Are Current CVD Risk Prediction Algorithms Applicable in HIV?

doctor using tablet
doctor using tablet
Findings suggest that established CVD risk functions may not accurately estimate risk in the setting of HIV disease and may fail to identify men at elevated CVD risk who would benefit from aggressive risk reduction.

Commonly applied cardiovascular disease (CVD) risk prediction functions, consisting of a composite of various risk factors associated with CVD development, are currently inadequate for estimating heart disease risk in men infected with HIV, according to a study published in Circulation.

Investigators applied CVD risk prediction functions to patients enrolled in the partners HIV cohort, an observational cohort of HIV-infected patients receiving longitudinal HIV care in Boston, Massachusetts.

Three previously established CVD risk prediction models were evaluated: Framingham Heart Study functions for hard coronary heart disease (Framingham CHD, with heart coronary disease defined as myocardial infarction or coronary death), the 2008 Framingham global CVD function (Framingham ASCVD), and the 2013 American College of Cardiology/American Heart Association ASCVD function (ACC/AHA ASCVD).

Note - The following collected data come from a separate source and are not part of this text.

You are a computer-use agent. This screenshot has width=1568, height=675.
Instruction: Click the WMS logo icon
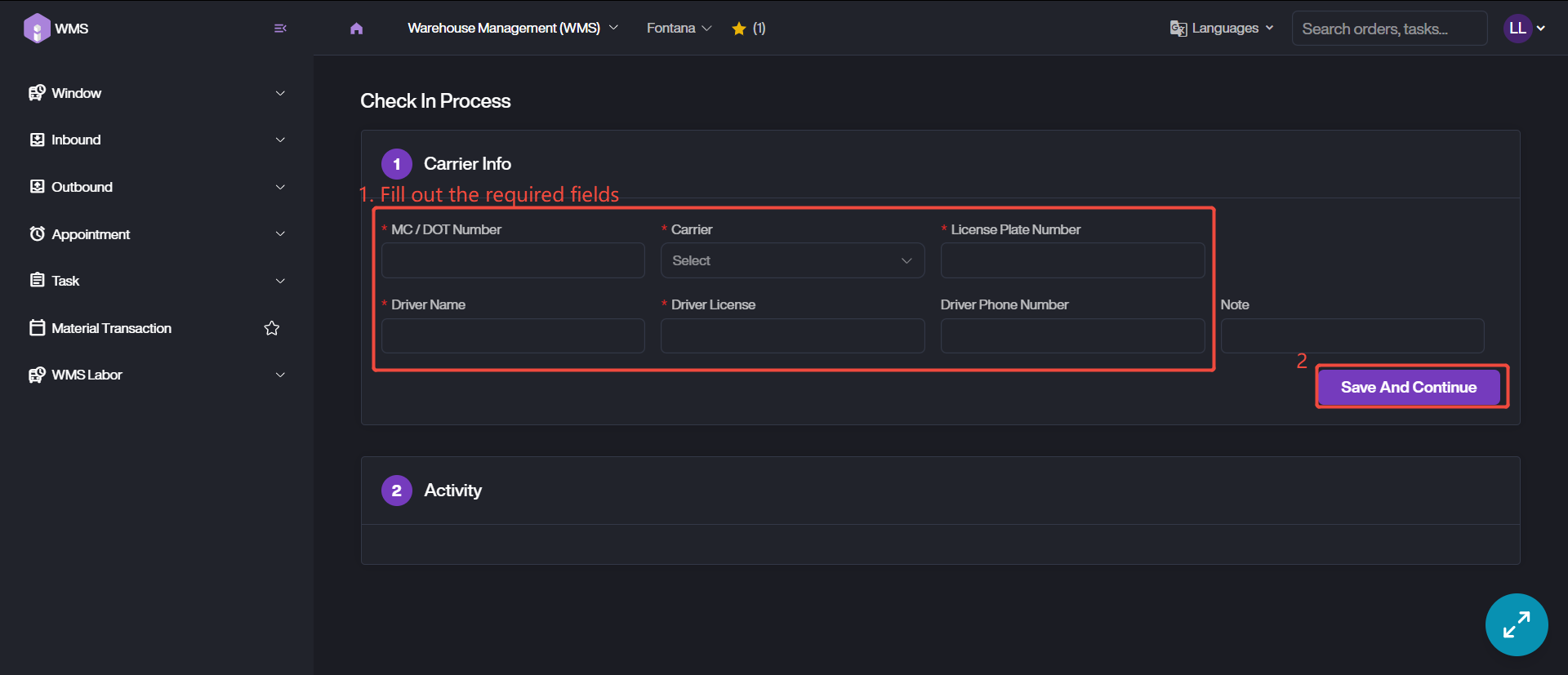point(37,29)
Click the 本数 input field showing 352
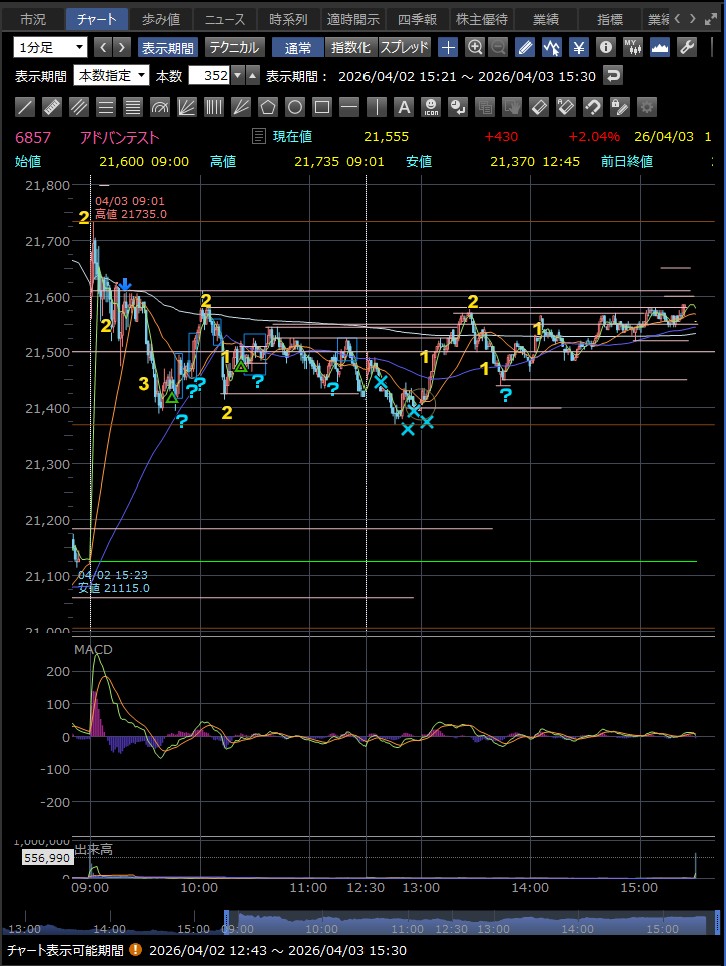 [x=210, y=76]
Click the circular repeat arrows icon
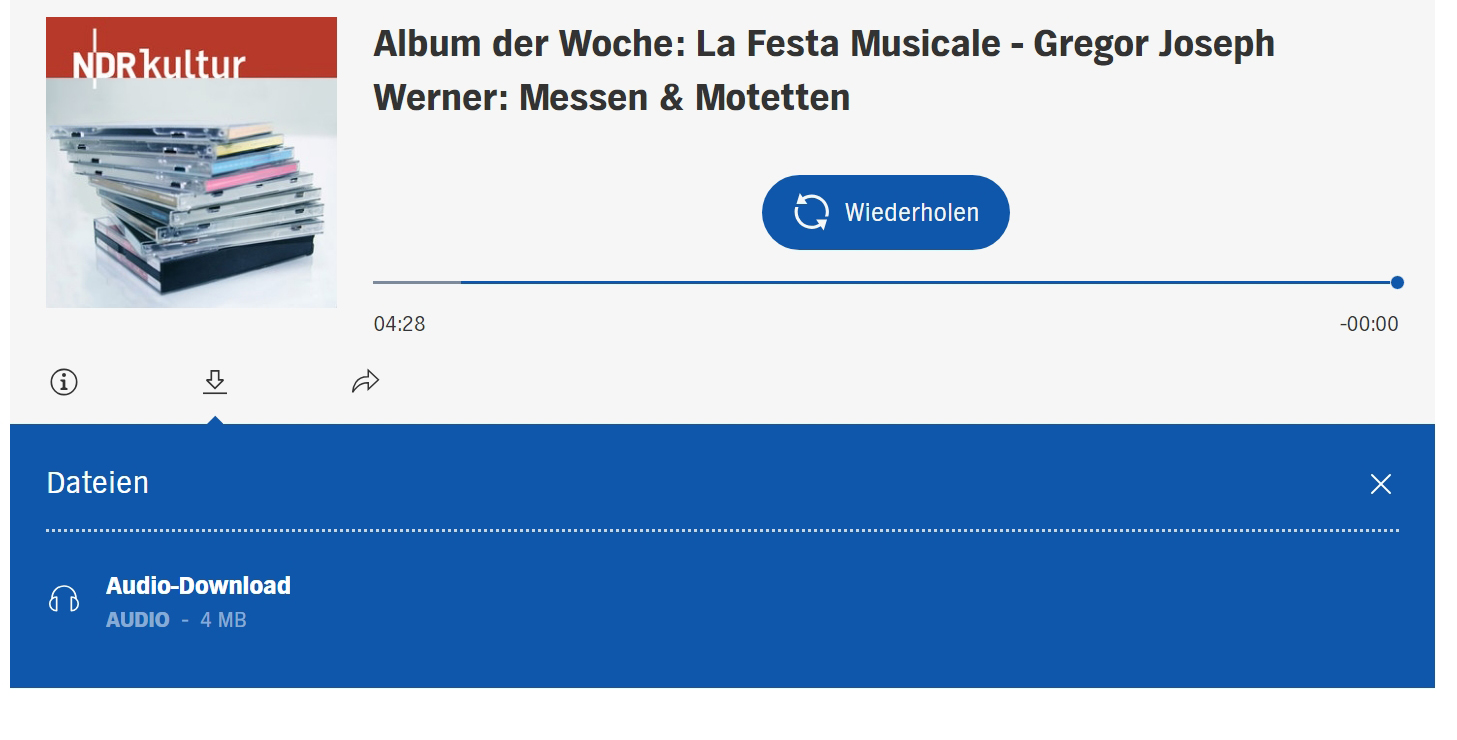The image size is (1457, 740). 812,212
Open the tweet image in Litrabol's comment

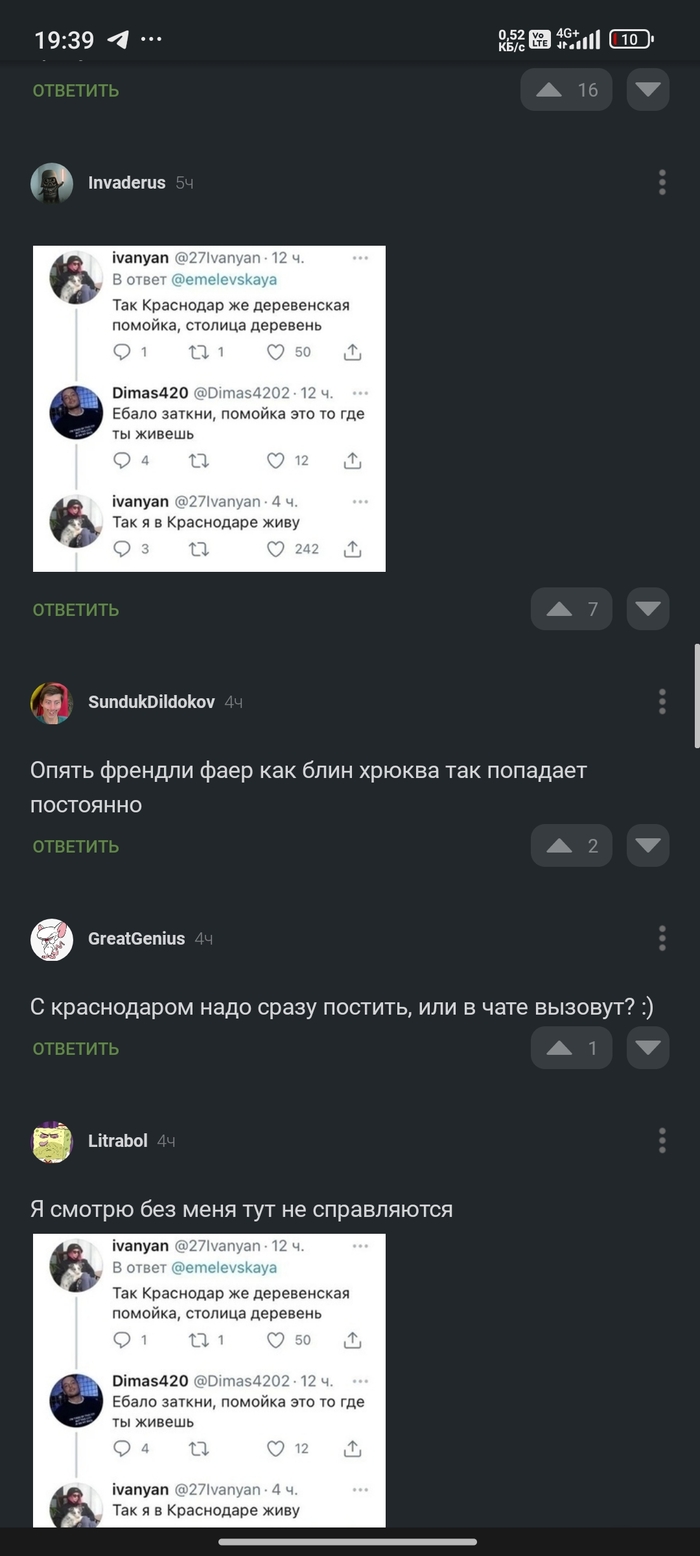pyautogui.click(x=209, y=1380)
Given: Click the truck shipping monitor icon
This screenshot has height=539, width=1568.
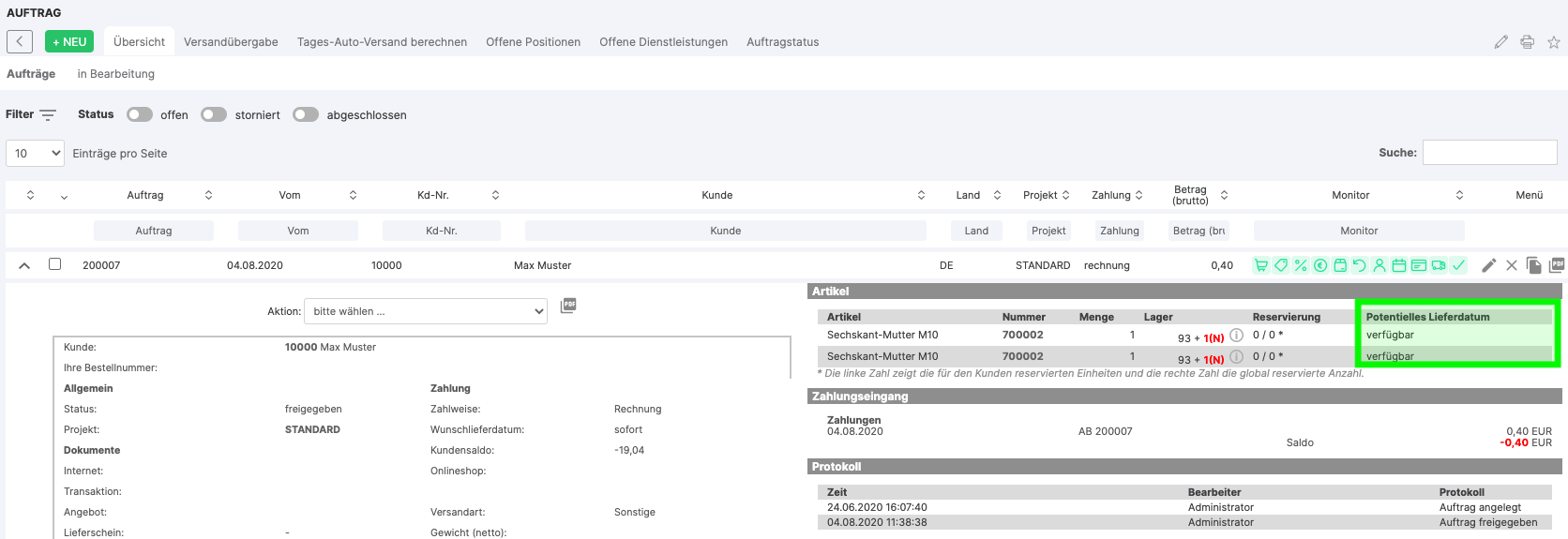Looking at the screenshot, I should coord(1439,265).
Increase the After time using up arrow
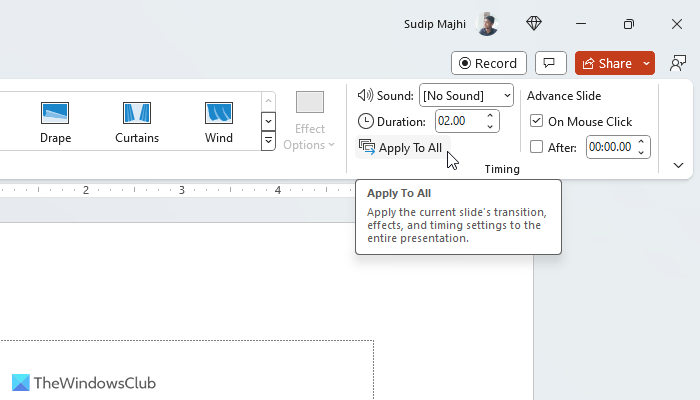Viewport: 700px width, 400px height. 642,142
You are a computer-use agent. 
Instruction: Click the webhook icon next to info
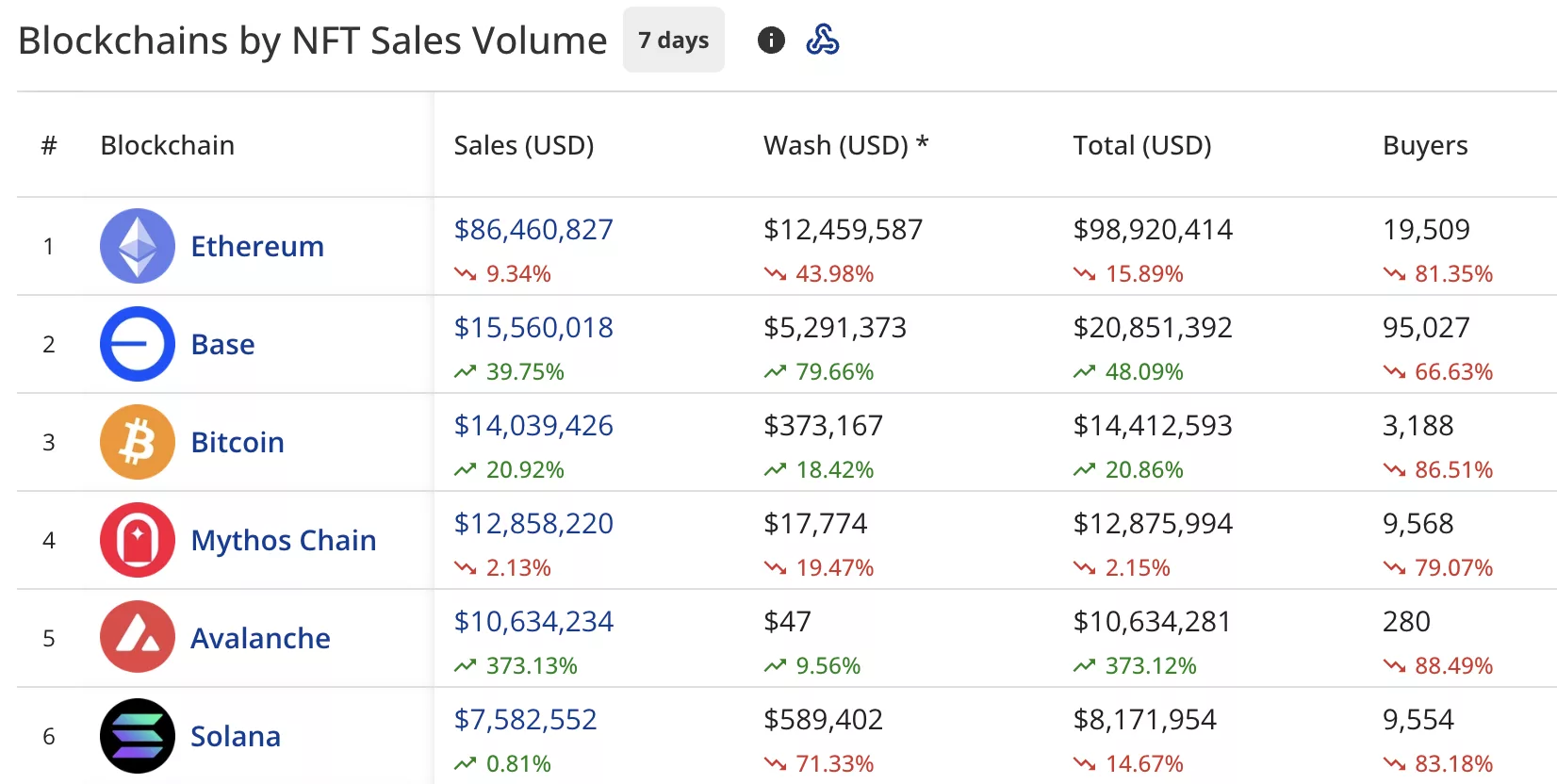823,41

Comparison Cox regression analyses were performed to examine the accuracy of each function for predicting CVD risk. Shared risk factors in all functions included age, diabetes, smoking, blood pressure, total cholesterol, and high-density lipoprotein levels.

During a median follow-up of 4.4 years, researchers studied the CVD risk prediction functions in a total of 1280 HIV-infected men. A total of 80 (6.3%) ASCVD events occurred during follow-up, representing a 5-year incidence rate of 16.7 per 1000 person-years. There was moderate to poor discrimination for the Framingham CHD, ACC/AHA, and Framingham ASCVD functions as demonstrated by low c statistics (0.68, 0.65, and 0.67, respectively).

The observed risk performed better than predicted risk for each function except for >7.5% predicted risk in the Framingham hard CHD function. All functions were deemed to be inadequate fits for the HIV cohort as assessed by the calibration χ2 statistics (Framingham CHD function [χ2 = 13.6, P =.019, 5 degrees of freedom]; ACC/AHA function [χ2 = 23.9, P =.001], 7 degrees of freedom; Framingham ASCVD function [χ2 = 24.6, P =.0004, 6 degrees of freedom]).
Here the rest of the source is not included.